There are buttons and a joystick discreetly located on the bottom of the panel, and these can be used to adjust various settings on the display. Handily, however, BenQ has also included a small remote control, which is a little unusual for monitors of this type but provides easy access to various presets and is our preferred option for fiddling with the menus. If you don’t want to deal with another plastic object on your desk then the aforementioned onboard inputs work fine, and have a sturdy and tactile feel to them.

In terms of ports, you get the obligatory DisplayPort for your PC, as well two HDMI 2.1 ports for 120fps output, four USB ports, and a 3.5mm headphone jack. Everything is tidily organised and easily accessible, so you shouldn’t have too many headaches swapping out cables if you’re the type of person who rotates through different tech devices regularly. At this point, it’s worth mentioning that you can independently adjust the settings of the DisplayPort and HDMI, which is convenient if you’re planning to use this monitor for both PC usage and PS5 gaming. Personally, we prefer a dimmer more subtle image when we’re browsing spreadsheets, and a brighter more vivid picture when playing console games, and the EX3210U is able to deliver that.

Picture Quality: True Colours

BenQ Mobiuz EX3210U Review PS5 PlayStation 5 3
Image: Push Square

As we mentioned at the beginning of this review, picture quality is paramount when it comes to picking a display, and in our opinion BenQ has delivered on its lofty promises. The IPS panel employed by the EX3210U is rich and vivid, owing to a truly impressive colour palette. There are a ton of presets to play with, although personally we found fiddling with all of the available parameters in the Custom setting the best. The key here is the flexibility enabled by the monitor, and it truly delivers an abundance of options if you want to experiment – as well as some serviceable “out-of-the-box” configurations if you don’t want to faff around.

One thing that should be noted, however, is that in SDR you’re going to experience a peak brightness of about 250 nits on this monitor, which is low compared to other options on the market. While you can force HDR for all content – which ultimately delivers a much brighter image, as you’d expect – it may not always be accurate if it’s not supported natively. Therefore, if you do intend to use this in a relatively bright environment, you may find the SDR output looks dull and drab. It’s definitely worth considering where you’re going to place the monitor and how it will be affected by daylight; we didn’t have too much of an issue in our setup, but skylights and large windows could ultimately impede visibility, we suspect.

Light bleed can also be an issue, although your mileage may very much vary on this front.
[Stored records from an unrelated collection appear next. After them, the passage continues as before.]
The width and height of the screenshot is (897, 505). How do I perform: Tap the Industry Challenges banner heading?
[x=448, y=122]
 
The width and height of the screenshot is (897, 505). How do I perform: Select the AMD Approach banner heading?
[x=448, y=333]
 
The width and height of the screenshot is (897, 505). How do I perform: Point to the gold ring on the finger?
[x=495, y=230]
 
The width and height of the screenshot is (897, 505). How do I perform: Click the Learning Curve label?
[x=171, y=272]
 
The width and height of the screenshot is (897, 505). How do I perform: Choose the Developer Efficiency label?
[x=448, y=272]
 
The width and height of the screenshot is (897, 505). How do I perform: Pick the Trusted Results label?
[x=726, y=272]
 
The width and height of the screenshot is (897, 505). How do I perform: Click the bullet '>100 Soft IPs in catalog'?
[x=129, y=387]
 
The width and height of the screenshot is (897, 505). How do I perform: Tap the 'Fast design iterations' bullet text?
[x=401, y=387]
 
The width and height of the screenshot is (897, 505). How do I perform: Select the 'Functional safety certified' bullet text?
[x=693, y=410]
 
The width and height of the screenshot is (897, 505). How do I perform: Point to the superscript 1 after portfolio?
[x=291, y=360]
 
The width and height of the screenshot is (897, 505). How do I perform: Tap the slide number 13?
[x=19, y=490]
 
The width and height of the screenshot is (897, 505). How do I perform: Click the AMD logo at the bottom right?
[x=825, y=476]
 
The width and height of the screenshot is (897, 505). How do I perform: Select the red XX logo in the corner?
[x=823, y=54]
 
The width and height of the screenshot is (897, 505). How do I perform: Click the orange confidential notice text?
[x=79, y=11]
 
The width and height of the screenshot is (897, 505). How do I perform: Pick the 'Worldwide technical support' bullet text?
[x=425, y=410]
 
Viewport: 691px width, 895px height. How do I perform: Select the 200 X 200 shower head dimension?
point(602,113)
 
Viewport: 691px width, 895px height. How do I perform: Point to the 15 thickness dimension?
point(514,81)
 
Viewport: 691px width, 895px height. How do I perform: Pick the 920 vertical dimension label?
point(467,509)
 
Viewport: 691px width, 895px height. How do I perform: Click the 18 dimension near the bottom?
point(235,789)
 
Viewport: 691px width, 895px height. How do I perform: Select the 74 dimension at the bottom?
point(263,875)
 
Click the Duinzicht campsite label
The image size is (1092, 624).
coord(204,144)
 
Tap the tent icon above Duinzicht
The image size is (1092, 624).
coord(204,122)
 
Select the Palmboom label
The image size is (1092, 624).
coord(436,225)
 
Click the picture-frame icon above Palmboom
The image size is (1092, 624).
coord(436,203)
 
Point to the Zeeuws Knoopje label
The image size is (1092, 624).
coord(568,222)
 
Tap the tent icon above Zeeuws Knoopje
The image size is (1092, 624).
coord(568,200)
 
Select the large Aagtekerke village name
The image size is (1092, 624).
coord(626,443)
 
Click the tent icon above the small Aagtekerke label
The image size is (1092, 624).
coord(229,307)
We noticed some blooming and overflow in the corners of the panel, but nothing overly aggressive; this may unfortunately come down to a manufacturing monopoly, so if you do pick one of these up, you’ll want to test it in the dark thoroughly to see if your unit is affected. While this can be an unfortunate issue, we have to say the viewing angles on the monitor, along with its overall clarity at 4K resolution, is excellent.